As you can see the analyzer was able to infer all response codes from our endpoint as well as the payload. It also could read the javadoc and added parameters description.

You can paste the above json content into swagger editor to see how it looks like.

Executable API documentation with Swagger UI

A nice way to expose your API documentation is through Swagger UI. It is mainly a javascript library which will read your swagger.json spec file and turn it into a nice executable api documentation. As you are generating the swagger spec at build time it turns out that this documentation is always updated.

The steps to add swagger ui (as documented in the official site) is mainly copy the library to your project. I’ve done that and made a small change to make swagger ui read the swagger.json from within our application instead of a remote URL.
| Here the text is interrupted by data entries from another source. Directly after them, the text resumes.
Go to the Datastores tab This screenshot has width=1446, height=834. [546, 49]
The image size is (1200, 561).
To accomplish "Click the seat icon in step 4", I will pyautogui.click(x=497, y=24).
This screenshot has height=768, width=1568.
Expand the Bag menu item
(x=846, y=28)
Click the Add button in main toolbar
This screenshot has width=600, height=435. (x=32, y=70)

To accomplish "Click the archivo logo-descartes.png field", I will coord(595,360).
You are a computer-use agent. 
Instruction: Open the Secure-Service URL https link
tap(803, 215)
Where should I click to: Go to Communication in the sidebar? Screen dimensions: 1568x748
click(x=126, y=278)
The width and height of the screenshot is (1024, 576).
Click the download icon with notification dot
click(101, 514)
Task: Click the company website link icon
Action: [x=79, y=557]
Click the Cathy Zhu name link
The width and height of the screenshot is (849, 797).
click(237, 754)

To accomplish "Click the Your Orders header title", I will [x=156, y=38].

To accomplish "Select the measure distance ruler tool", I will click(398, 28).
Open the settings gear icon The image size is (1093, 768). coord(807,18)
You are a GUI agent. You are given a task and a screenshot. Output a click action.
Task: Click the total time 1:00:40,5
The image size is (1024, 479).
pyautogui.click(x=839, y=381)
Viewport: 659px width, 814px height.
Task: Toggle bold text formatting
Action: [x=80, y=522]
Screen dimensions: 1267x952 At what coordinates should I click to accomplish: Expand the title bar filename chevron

Here is how our sample endpoint is rendered in swagger ui:

cdi-crud-rest-api

 

You can also browse the API docs live on Openshift here (it may be unavailable on your first access because of my openshift free account [it shuts the app down when there is no access in a day], just wait a few minutes and try again).

Automating everything with JBoss Forge Swagger Addon

All the above steps described can be automated with Swagger Addon as showed in the video on the beginning of this post.

Conclusion

We saw that creating and maintaining an executable API documentation based on JaxRS endpoints is quite easy (thanks to JaxRS analyzer). You can even automate that with the Swagger Addon.

All code is available on github here.